The dominating watch-towers built into the side of the West Bank barrier look-out over a piece of waste-ground. Streaks of red-paint run down the side of them, like blood running down grey concrete skin. On the hill opposite stands a mass of two-storey concrete houses — the Aida refugee camp — living under the shadow of the winding walls of this barrier of segregation. The camp was established in 1950 by the United Nations Relief & Works Agency (UNRWA) to cope with Palestinians fleeing from the newly-created Israeli state.

Across this waste-land walked Muhammad-Ali, a 48 year-old Palestinian who lives in the camp. He explains that last year, on this piece of land, four children playing here were shot by Israeli soldiers from the watch-tower. The image of the paint running down them suddenly represents the bloody repression which is issued from within their walls.

We walk across to Muhammad’s house in the camp as he explains that soldiers regularly leave their concrete enclosure at night, coming into the camps at two or three o’ clock in the morning, hammering on doors. They force people out into the street — children are crying as they are made to stand outside in the cold & the rain — and their houses are searched. The lump on his 76 year-old mother’s wrist is a reminder of the night, seven years ago, when she was thrown to the ground, breaking her wrist. She still has pain in her shoulder. People here are scared every night when they go to bed.

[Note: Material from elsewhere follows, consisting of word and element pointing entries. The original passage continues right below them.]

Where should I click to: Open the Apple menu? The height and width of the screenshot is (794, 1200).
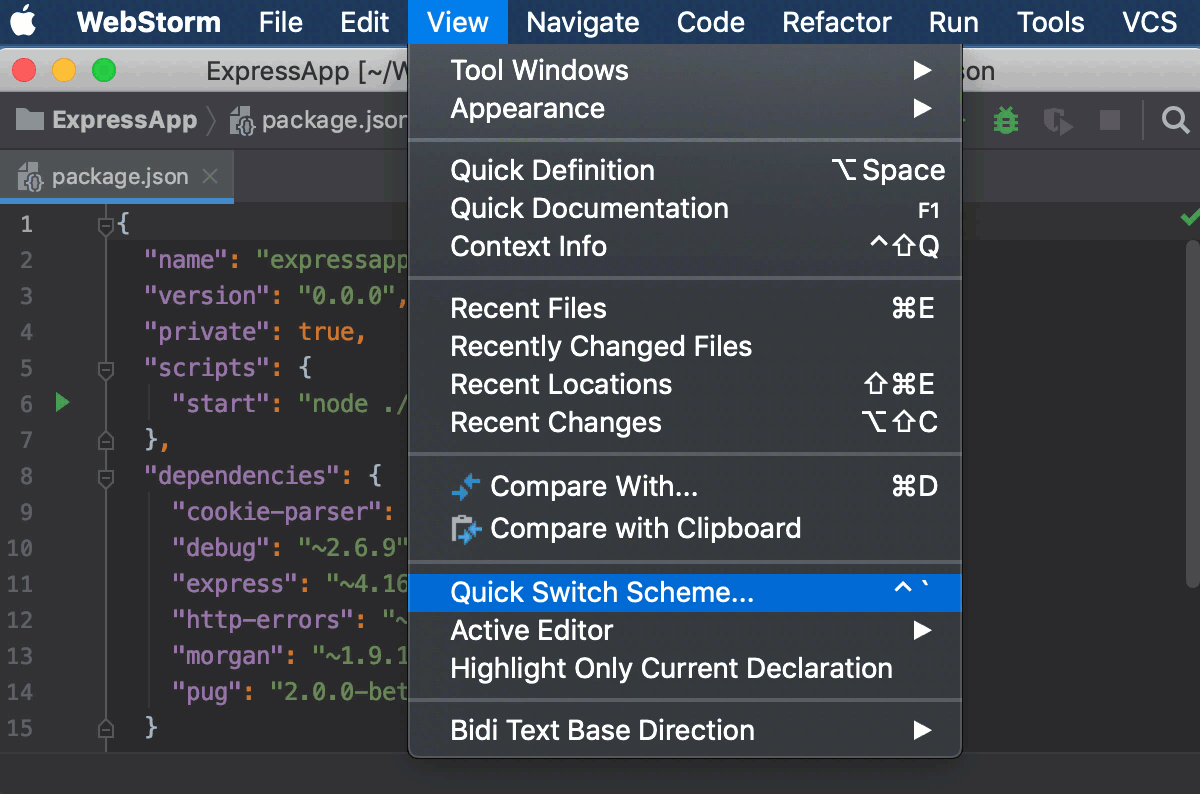point(23,22)
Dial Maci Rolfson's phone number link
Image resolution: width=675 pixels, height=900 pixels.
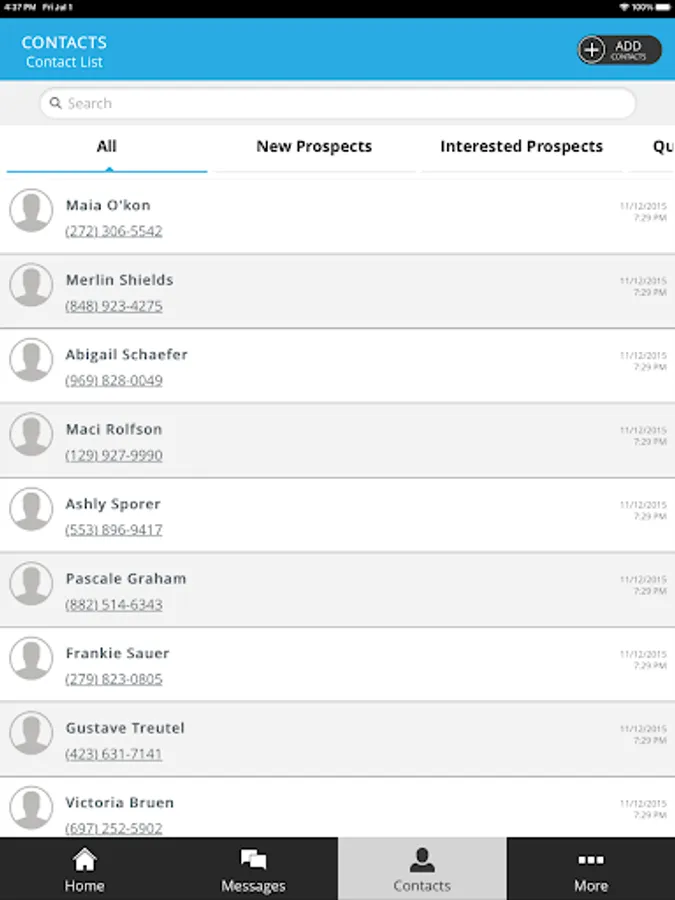coord(114,455)
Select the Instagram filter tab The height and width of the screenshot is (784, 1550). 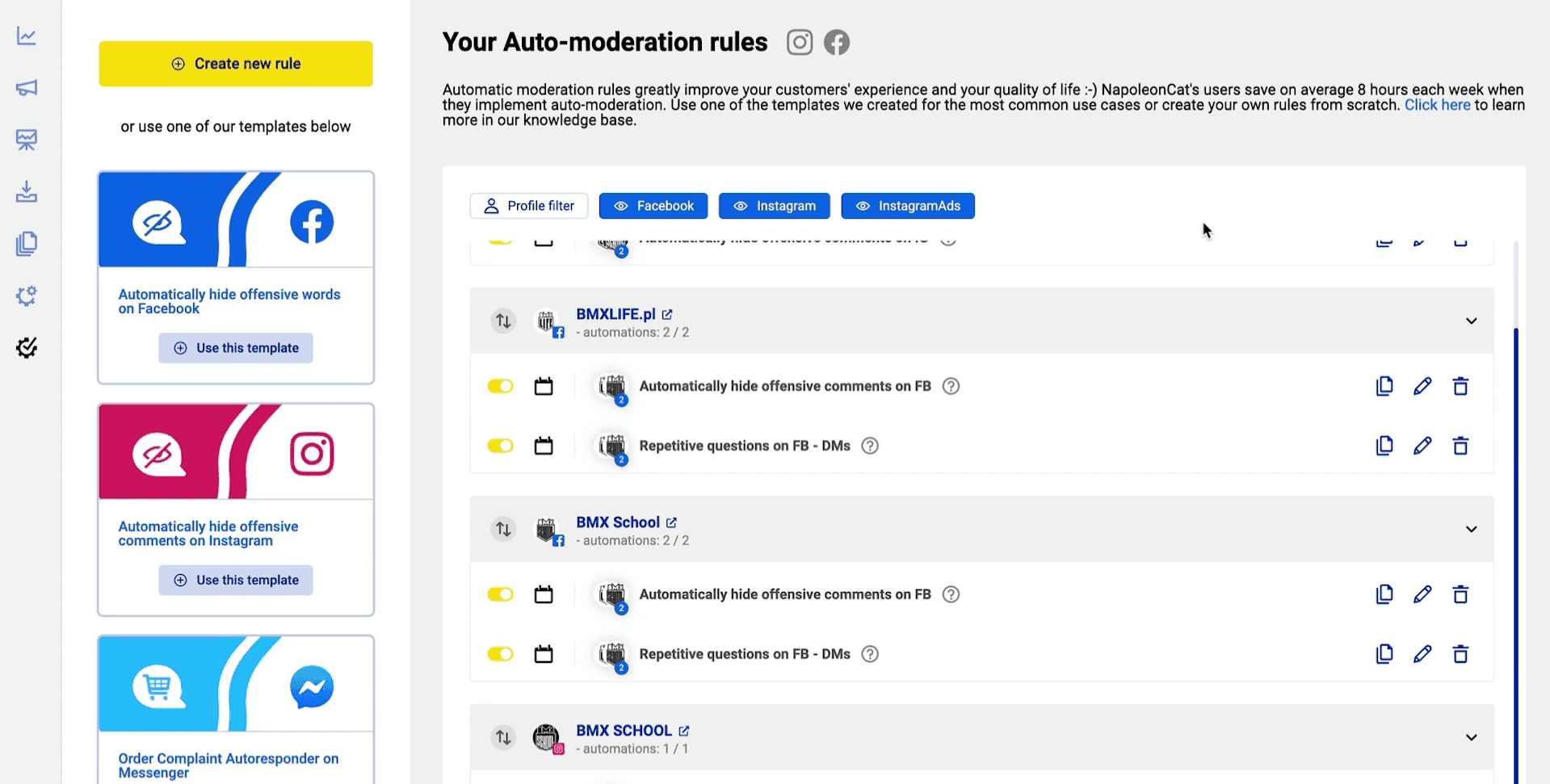773,206
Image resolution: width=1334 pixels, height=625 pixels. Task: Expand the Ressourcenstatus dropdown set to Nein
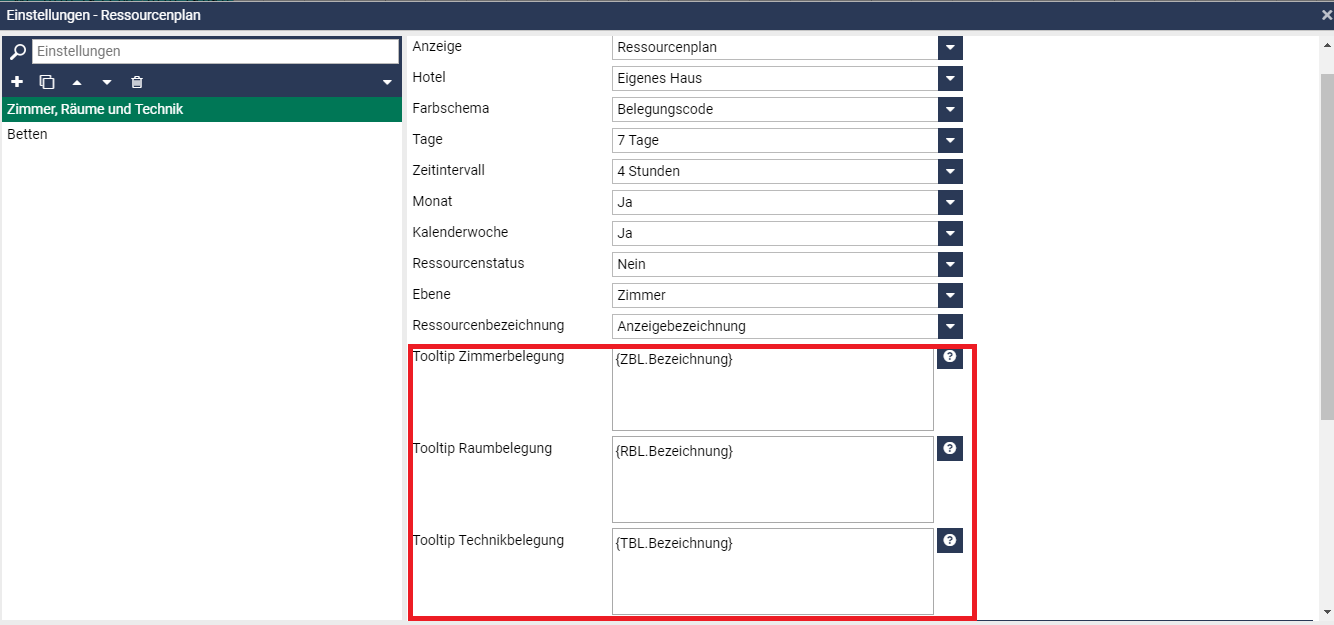coord(950,265)
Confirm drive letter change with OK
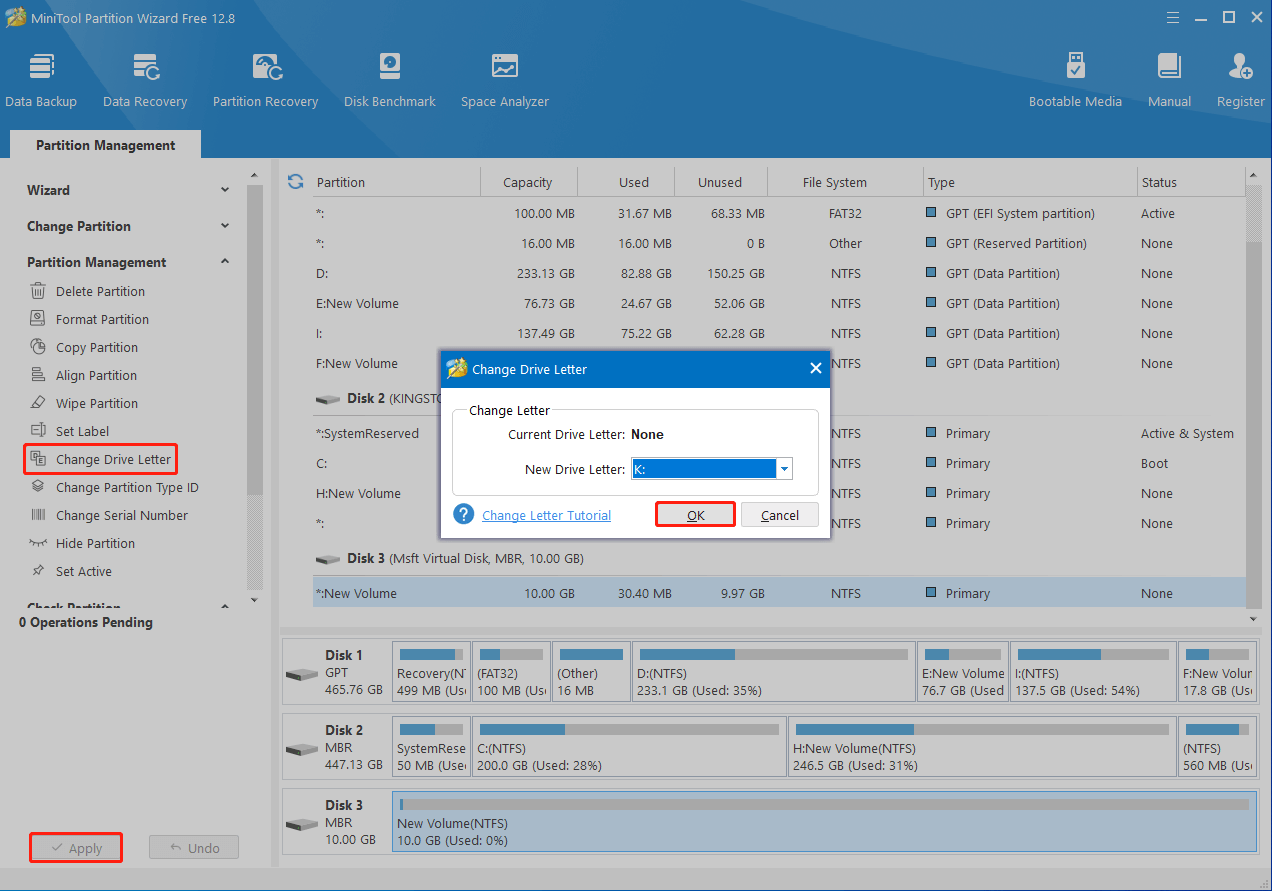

The camp is severely overcrowded — in 2006 it was estimated to have a population of 3,260 refugees, covering an area of 0.71 square kilometres — although it has not been able to expand significantly since its creation sixty years ago. The buildings are limited to two-storeys. Thirty-one people live in the three rooms of Muhammad’s family’s house.

In the summer, there are shortages of water, and the sewage and water networks in the camp are poor. There is no ground on which they can grow food, yet the on other side of the wall I can see open hillsides rolling below the Israeli settlements.

Unemployment is also a major problem. The UNRWA quotes unemployment at 43%, and is “affected by the increased inaccessibility of the Israeli labour market”. Muhammad explains that he used to work as a mechanic, but with the creation of the wall, he lost his job as he could not travel there. The UNRWA try to provide some employment — such as street-cleaning — but there are not enough jobs. Once you sign-up, it may be possible to work for one, two or three months in a year, but this is all. He would like just a small amount of money with which he could start a shop, selling fruit & vegetables, but right now, it is hard enough finding money to buy food for his family.

Despite the hardship that they face, his family were incredibly friendly, welcoming and hospitable. As they served tea, and sent-out a child in search of biscuits, I felt incredibly guilty taking the food of these people who struggle for their daily existence. But trying to refuse offers of food and drink in Arab cultures is impossible. Offering money to them is offensive.

Back in the hostel that night, people would ask “have you had a nice day”. I didn’t know how to reply.